» **Tujuan 1**
Tulis ulang bagian daftar di bawah persis seperti aslinya, mulai dari baris yang memuat "The width and height of the screenshot is (658, 369)." sampai akhir daftar, kedua ujungnya termasuk. Jangan sertakan gambar dalam jawabanmu.

» **Bacaan**

Sunday, 23 June 2013

OBI BATIK di DENENCHOFU STA


 Obi Jepang dan kain Batik
       Sayang aku tidak bawa kamera. Suatu hari di penghujung Oktober 2008, tepatnya tanggal 30,  di stasiun kereta Denenchofu-Tokyo...

     Ibu tua itu mengenakan obi yang dari jauh aku tahu itu batik. Motifnya Garuda. Kudekati, memang betul batik. Batik Jogja (warna shogan --khas Jogja: dasar putih kekuningan (mungkin karena sudah tua, dengan gambar berwarna coklat). Aku yakin. Tapi dasar karena ingin berlatih Nihonggo (bahasa Jepang)—waktu itu aku baru saja memulai belajar bahasa Jepang, aku tanya juga ibu itu:


Emi: Sumimasen, kono obi wa batik desuka? (Ya iya lah. Memang batik, kataku dalam hati).

» **Tujuan 2**
Ulangi seluruh bacaan tentang obi batik di Stasiun Denenchofu tanpa mengubah apa pun.

Entri tersimpan

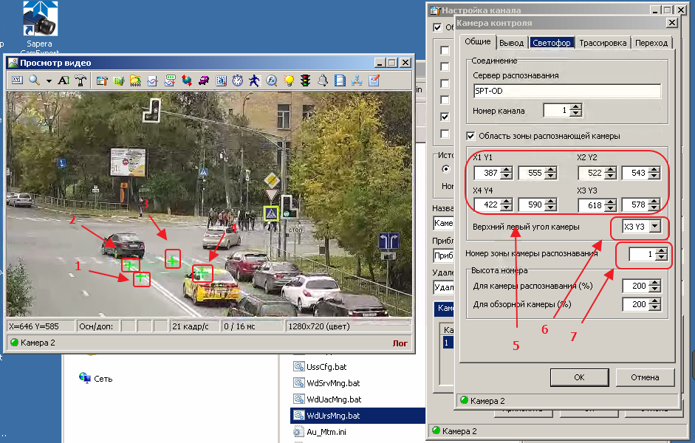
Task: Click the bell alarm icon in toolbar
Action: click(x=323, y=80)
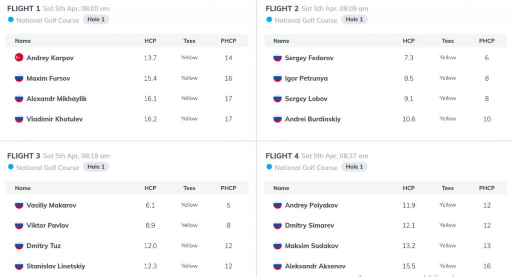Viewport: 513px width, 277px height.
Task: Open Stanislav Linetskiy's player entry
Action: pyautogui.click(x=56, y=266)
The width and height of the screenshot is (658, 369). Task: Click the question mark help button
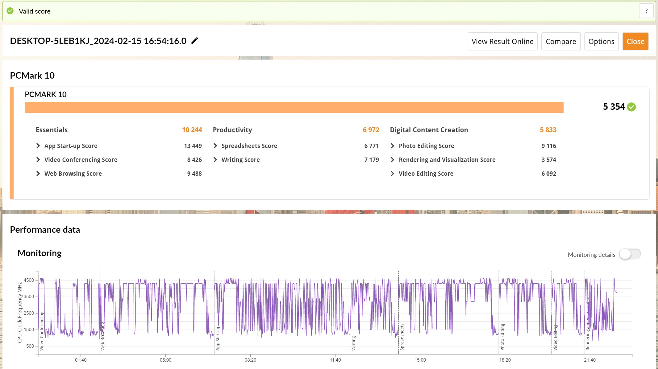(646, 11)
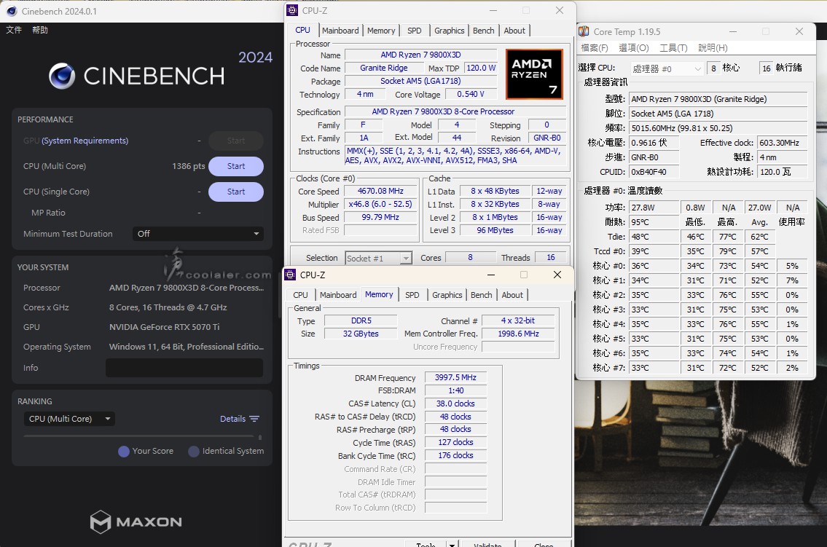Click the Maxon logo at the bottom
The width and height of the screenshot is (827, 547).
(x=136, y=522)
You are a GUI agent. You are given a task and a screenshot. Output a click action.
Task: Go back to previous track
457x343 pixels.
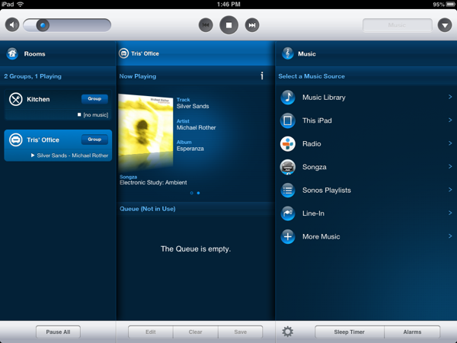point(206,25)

» **Jawaban yang Diharapkan 1**
The width and height of the screenshot is (658, 369). Task: Click the question mark help button
(646, 11)
Click the Maxon logo at the bottom
The width and height of the screenshot is (827, 547).
(x=136, y=522)
You are a GUI agent. You are given a task and a screenshot. Output a click action.
Task: Go back to previous track
457x343 pixels.
point(206,25)

» **Jawaban yang Diharapkan 2**
Sunday, 23 June 2013

OBI BATIK di DENENCHOFU STA


 Obi Jepang dan kain Batik
       Sayang aku tidak bawa kamera. Suatu hari di penghujung Oktober 2008, tepatnya tanggal 30,  di stasiun kereta Denenchofu-Tokyo...

     Ibu tua itu mengenakan obi yang dari jauh aku tahu itu batik. Motifnya Garuda. Kudekati, memang betul batik. Batik Jogja (warna shogan --khas Jogja: dasar putih kekuningan (mungkin karena sudah tua, dengan gambar berwarna coklat). Aku yakin. Tapi dasar karena ingin berlatih Nihonggo (bahasa Jepang)—waktu itu aku baru saja memulai belajar bahasa Jepang, aku tanya juga ibu itu:


Emi: Sumimasen, kono obi wa batik desuka? (Ya iya lah. Memang batik, kataku dalam hati).